𝗗𝗼𝘃𝗲 𝘃𝗮𝗻𝗻𝗼 𝗶𝗻 𝗰𝗿𝗶𝘀𝗶 𝗶 𝗖𝗥𝗠 𝗮𝗹𝗯𝗲𝗿𝗴𝗵𝗶𝗲𝗿𝗶:
Segmentazione: quasi sempre ridicola. Ospiti individuali e corporate buttati in un unico calderone. E addio personalizzazione. Ma qui la colpa è della configurazione, il CRM è innocente.
Customer Journey: il CRM dovrebbe accompagnare il cliente prima, durante e dopo il soggiorno. Invece molti si fermano a inviare un’email di benvenuto fatta male e una newsletter mensile identica per tutti.
Automatismi: qui entriamo nel grottesco. Alcuni software vendono come “AI” l’invio automatico della newsletter a Natale. Nel 2025, questa roba non è intelligenza artificiale: è sopravvivenza di base.
Preventivi: ed eccoci al punto più dolente. La maggior parte dei CRM implode quando deve gestire preventivi complessi per gruppi, MICE o agenzie. Ti tocca fare copia-incolla da Word, Excel e mille PDF. Ad oggi trovare un CRM capace di gestire bene sia individuali che gruppi è un’impresa. Vi anticipo che però esiste.

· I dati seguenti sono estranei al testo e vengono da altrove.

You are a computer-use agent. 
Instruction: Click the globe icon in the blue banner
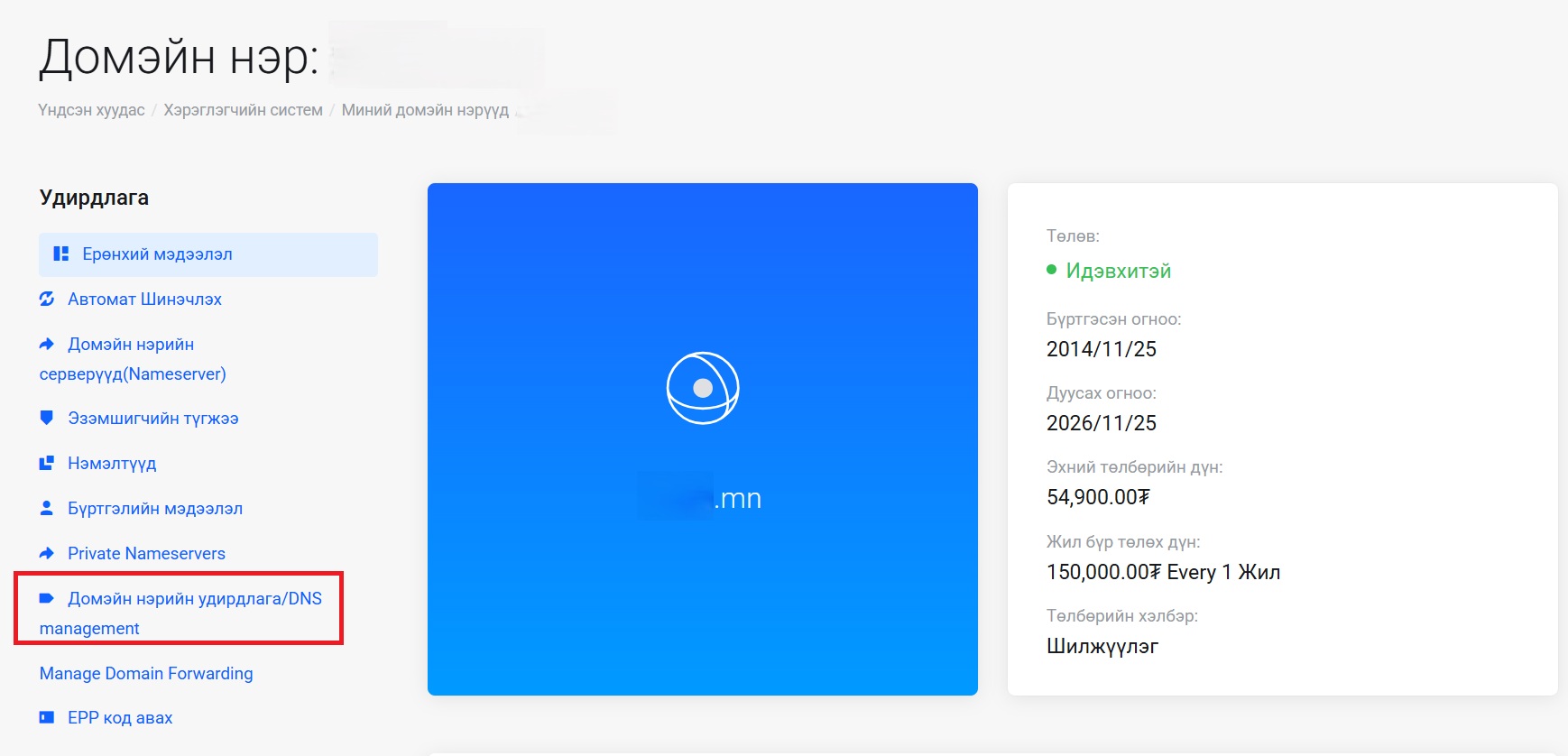point(703,388)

Il CRM non è un accessorio: è il cuore del marketing. Se non riesce a segmentare, automatizzare e seguire davvero il cliente, stai buttando via soldi in campagne a pioggia e comunicazioni che non convertono.
E attenzione: non sempre la colpa è del software. Spesso il problema è anche come viene configurato. Un CRM pieno di dati sporchi, campi messi a caso e zero regole di segmentazione è utile quanto un’auto senza motore.
La domanda allora è: vogliamo finalmente un CRM che funzioni come un vero cervello commerciale?
Tu sei riuscito a far funzionare il tuo CRM per segmentazione, customer journey e preventivi, o ti ritrovi ancora a fare tutto a mano?